Compared to their global peers, Indian bourses have underperformed this far in calendar year 2021 (CY21), rising around 5 per cent during this period amid rising Covid infections back home and surging bond yields globally.
Most developed markets have gained around 14 - 15 per cent.
“The moderation in US 10-year yields to sub 1.6 per cent along with renewed weakening in US dollar index closer to 90 and persistent softening in market risk premium, denoted by CBOE VIX index to 19 levels represent a positive combination for equities,” wrote Dhananjay Sinha of JM Financial in a recent note.
During this ‘vulnerable phase’ for the markets, HSBC suggests focusing on four themes – stocks that were underperformers in 2020, offer defensiveness and resilient earnings outlook; those that are disrupted by COVID-19, trade at attractive valuation, offer long-term attractiveness and where risk-reward remains favourable; those stocks and sectors that are Covid beneficiaries due to consumer preferences or changes in industry structures; and are long-term structural winners, though may see some correction in the near-term due to past outperformance.
“Hindustan Unilever (HUL), Bharti Airtel, Axis Bank can act as defensive and relative underperformers; Indian Hotels and Prestige as disrupted plays with attractive risk reward; Titan, ICICI Bank, Asian Paints, Bajaj Auto, Bajaj Finance as structural winners; and IPCA, Cipla and Marico as beneficiaries post Covid. Our analysts rate all these stocks as Buys,” HSBC said.

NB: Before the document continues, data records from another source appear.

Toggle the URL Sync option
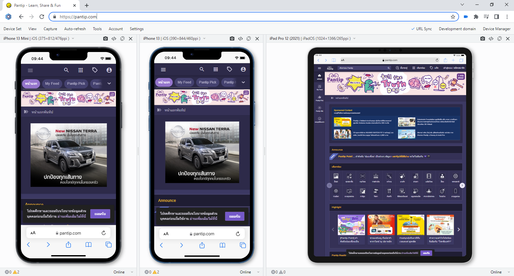 [421, 29]
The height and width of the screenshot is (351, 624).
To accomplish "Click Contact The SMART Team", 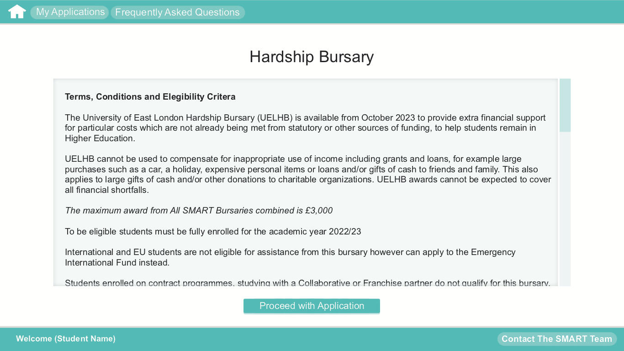I will pos(556,339).
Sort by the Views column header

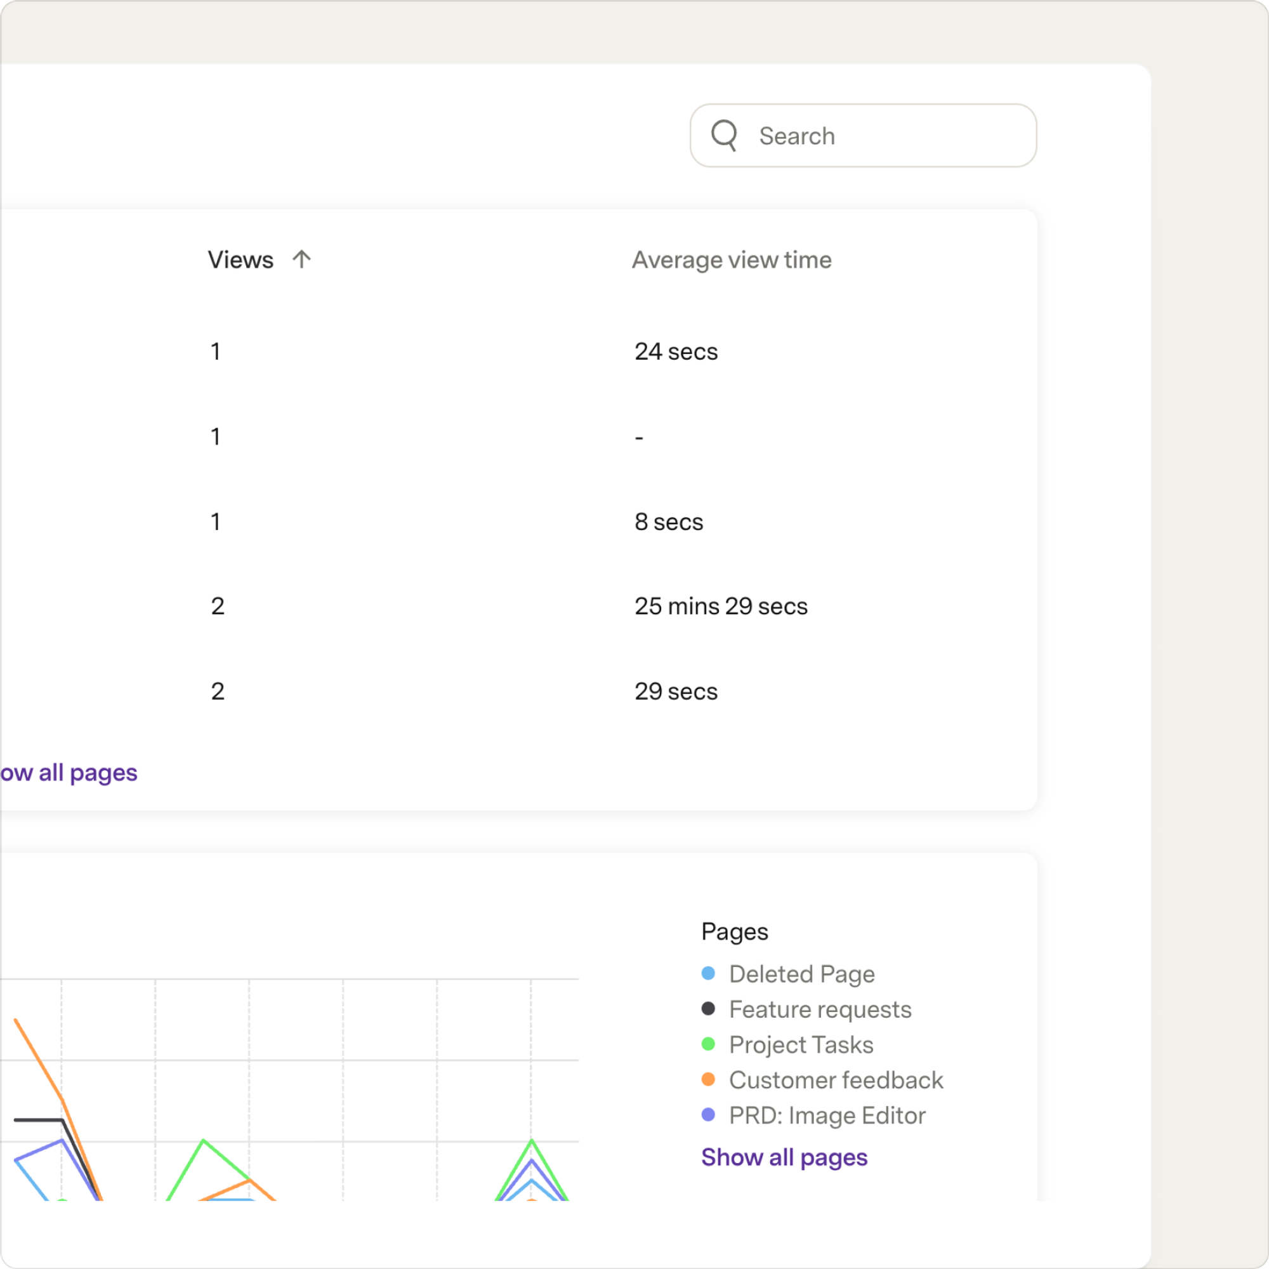(240, 260)
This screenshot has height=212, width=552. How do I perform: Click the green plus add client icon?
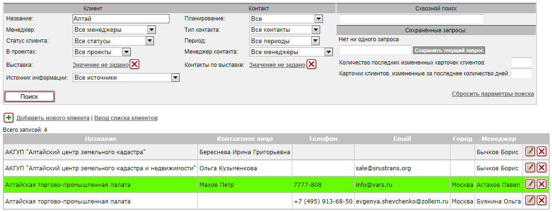tap(9, 118)
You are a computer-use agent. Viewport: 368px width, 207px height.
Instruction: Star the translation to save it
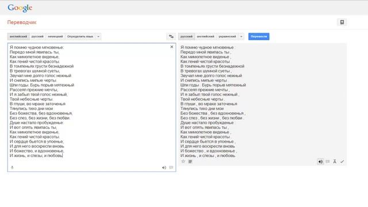tap(183, 162)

Those at Motilal Oswal, however, caution against the possible earnings downgrades going ahead due to the mobility restrictions, which they believe has ‘muddied sentiment and impaired the fiscal 2021-22 (FY22) earnings visibility.
That apart, valuation are also a concern.
“We see downside risks to our FY22 earnings estimates. March 2021 quarter (Q4-FY21) earnings are progressing largely in line with our expectations, but management commentaries in BFSI / Consumer / Auto have turned cautious.
"The Nifty now trades at 12-month forward price earnings (P/E) of 19.4x, around 3 per cent above its historical average of 18.8x.
"At 2.9x, Nifty P/B is well above its historical average of 2.6x,” said Gautam Duggad, head of institutional research at Motilal Oswal Securities.
Among sectors, Duggad remains overweight on BFSI, IT, metals and cement; neutral on consumer, healthcare, auto, telecom and underweight on oil & gas and infrastructure.